=== Begin Enclosure ===

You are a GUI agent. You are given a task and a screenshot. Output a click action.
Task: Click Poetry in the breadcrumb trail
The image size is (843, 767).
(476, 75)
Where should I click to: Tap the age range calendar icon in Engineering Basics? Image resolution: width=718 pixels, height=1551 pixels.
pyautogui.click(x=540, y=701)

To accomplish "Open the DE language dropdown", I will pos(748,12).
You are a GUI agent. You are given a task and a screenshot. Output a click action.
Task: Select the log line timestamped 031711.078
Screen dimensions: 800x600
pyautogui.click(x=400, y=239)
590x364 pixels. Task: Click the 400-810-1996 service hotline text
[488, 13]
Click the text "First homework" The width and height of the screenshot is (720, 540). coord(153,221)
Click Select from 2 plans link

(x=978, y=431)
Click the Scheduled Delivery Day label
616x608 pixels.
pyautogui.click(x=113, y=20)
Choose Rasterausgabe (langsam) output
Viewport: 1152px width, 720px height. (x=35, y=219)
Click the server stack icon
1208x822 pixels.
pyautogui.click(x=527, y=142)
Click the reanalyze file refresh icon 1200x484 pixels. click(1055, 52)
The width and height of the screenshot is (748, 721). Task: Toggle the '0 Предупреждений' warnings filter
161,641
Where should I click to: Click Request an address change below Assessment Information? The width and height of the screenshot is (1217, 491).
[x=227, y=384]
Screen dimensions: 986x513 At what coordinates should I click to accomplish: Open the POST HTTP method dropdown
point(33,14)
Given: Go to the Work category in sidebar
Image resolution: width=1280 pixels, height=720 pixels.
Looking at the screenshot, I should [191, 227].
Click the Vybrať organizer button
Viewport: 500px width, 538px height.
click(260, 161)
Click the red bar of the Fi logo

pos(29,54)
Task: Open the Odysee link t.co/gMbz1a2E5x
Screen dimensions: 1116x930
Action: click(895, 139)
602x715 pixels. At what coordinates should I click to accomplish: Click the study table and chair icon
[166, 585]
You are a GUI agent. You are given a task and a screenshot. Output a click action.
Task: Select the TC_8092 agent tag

=== End Enclosure ===

▶ **Exercise requirements**
Out of the listing above, reproduce exactly the lines from the one with "Click the Scheduled Delivery Day label" up to and including the one with "Given: Go to the Work category in sidebar".

▶ **Task response**
Click the Scheduled Delivery Day label
616x608 pixels.
pyautogui.click(x=113, y=20)
Choose Rasterausgabe (langsam) output
Viewport: 1152px width, 720px height. (x=35, y=219)
Click the server stack icon
1208x822 pixels.
pyautogui.click(x=527, y=142)
Click the reanalyze file refresh icon 1200x484 pixels. click(1055, 52)
The width and height of the screenshot is (748, 721). Task: Toggle the '0 Предупреждений' warnings filter
161,641
Where should I click to: Click Request an address change below Assessment Information? The width and height of the screenshot is (1217, 491).
[x=227, y=384]
Screen dimensions: 986x513 At what coordinates should I click to accomplish: Open the POST HTTP method dropdown
point(33,14)
Given: Go to the Work category in sidebar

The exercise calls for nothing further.